Nucleotide-specific, Mg 2+-dependent ATPase and Mg 2+-dependent pyrophosphatase were recovered with purified tonoplast obtained from isolated Tulipa petal vacuoles. Relative Mg 2+-dependent hydrolysis of ATP, GTP and pyrophosphate, the only substrates hydrolyzed to a substantial degree, was 1.0, 0.3, and 0.6, respectively. Tonoplast ATPase required Mg 2+, and essentially no Mg 2+-dependent or Mg 2+-independent p- nitrophenylphosphatase (which was associated with intact vacuoles) occurred with the membrane.
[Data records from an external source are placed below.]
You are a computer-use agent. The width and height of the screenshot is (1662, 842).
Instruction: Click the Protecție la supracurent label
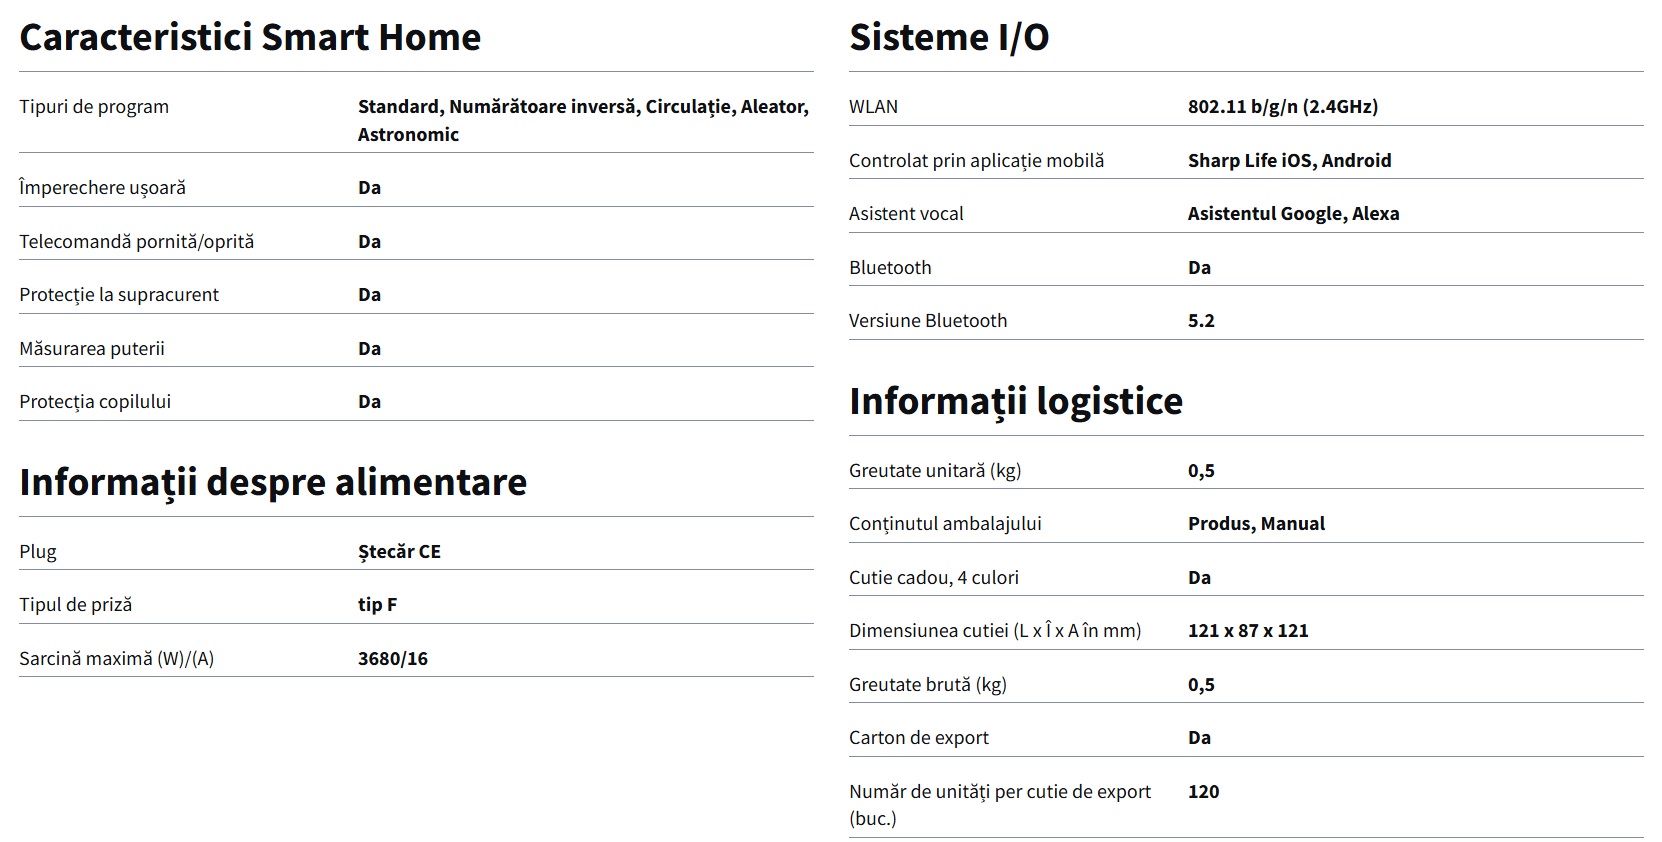click(x=119, y=295)
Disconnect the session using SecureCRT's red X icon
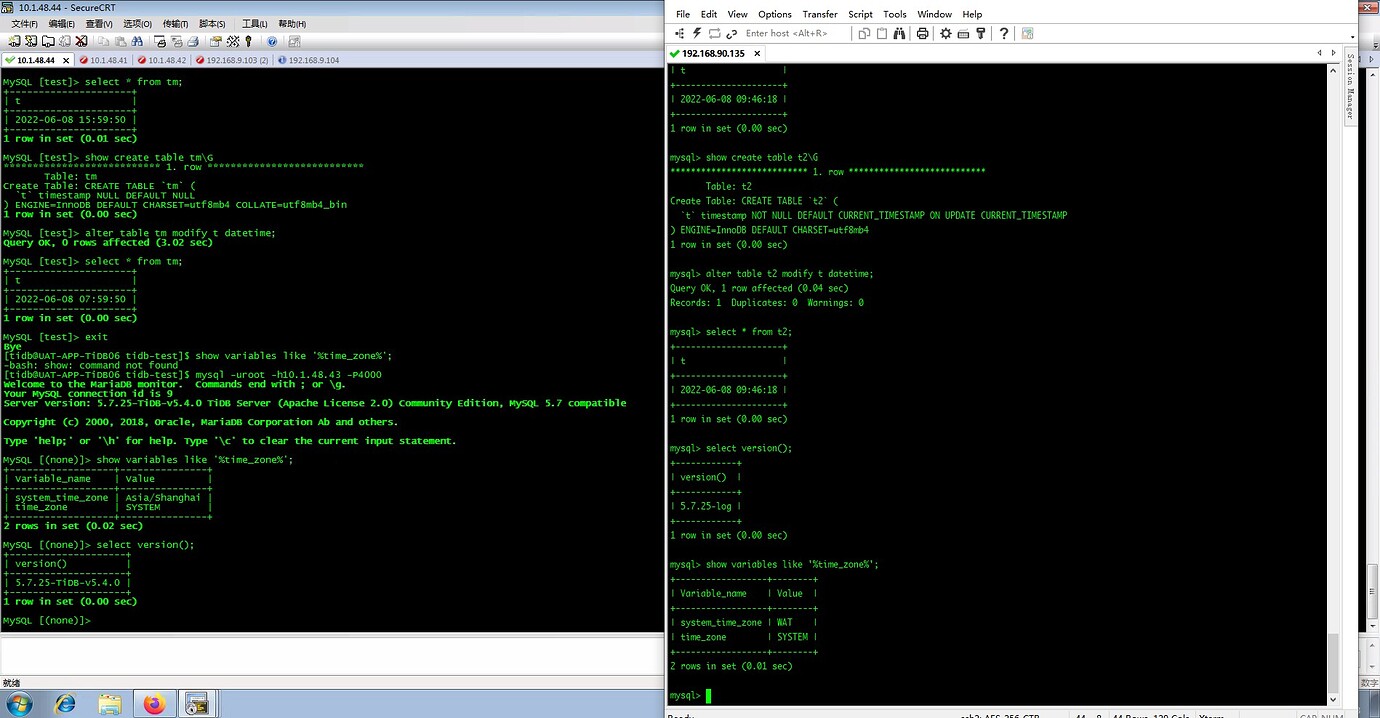The image size is (1380, 718). pos(81,40)
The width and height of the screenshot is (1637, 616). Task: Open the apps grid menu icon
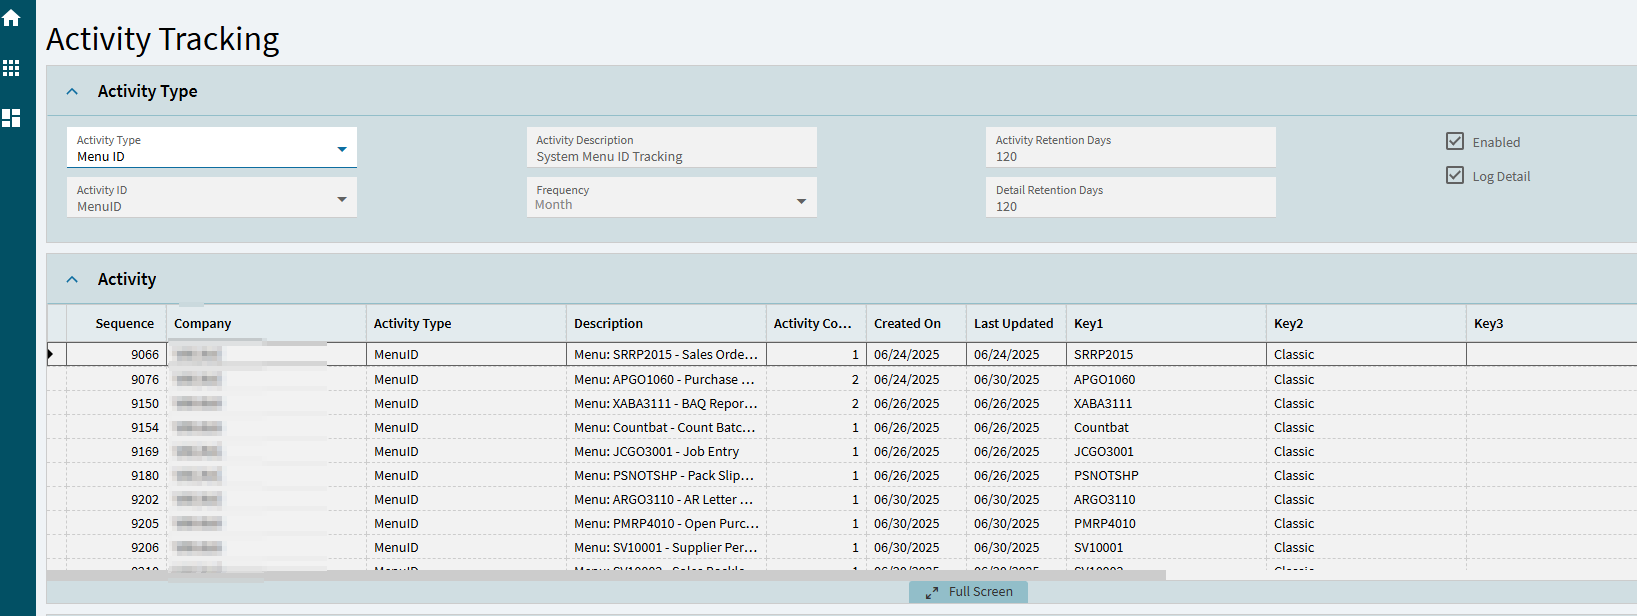tap(11, 68)
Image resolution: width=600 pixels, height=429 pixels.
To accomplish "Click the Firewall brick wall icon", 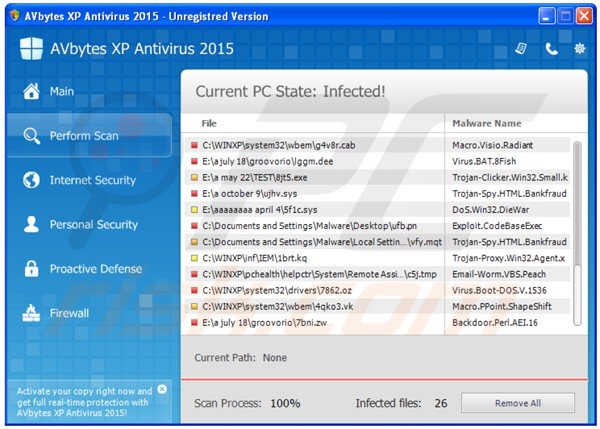I will 31,313.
Tonoplast ATPase was stimulated 10 to 30% by KCl, but was little effected by other cations (other than NH 4 +) or anions. No activity was observed with CaATP as substrate. The enzyme was cold stable and was inhibited by DCCD and Dio-9, but not by oligomycin. Its pH optimum was 7.0 and its specific activity was about 50 μmol P i/mg protein per h at 37°C. Properties of membrane-bound and Polidocanol (polyoxyethylene ether, 9 lauryl ether) solubilized enzyme were similar. Reduced activity of solubilized enzyme was partially restored with phospholipids. Tonoplast ATPase appears to be an integral membrane component which requires phospholipids for maximal activity. Tonoplast Mg 2+-pyrophosphatase had a pH optimum of ≥ 8.5, was stimulated 2.5-fold by 50 mM KCl, and was largely lost upon detergent treatment. Properties of tonoplast ATPase observed are consistent with the characteristics of proton transport exhibited by isolated, intact Tulipa vacuoles (Wagner, G.J. and Lin, W. (1982) Biochim. Biophys. Acta 689, 261–266). These observations suggest that tonoplast ATPase functions in proton transport.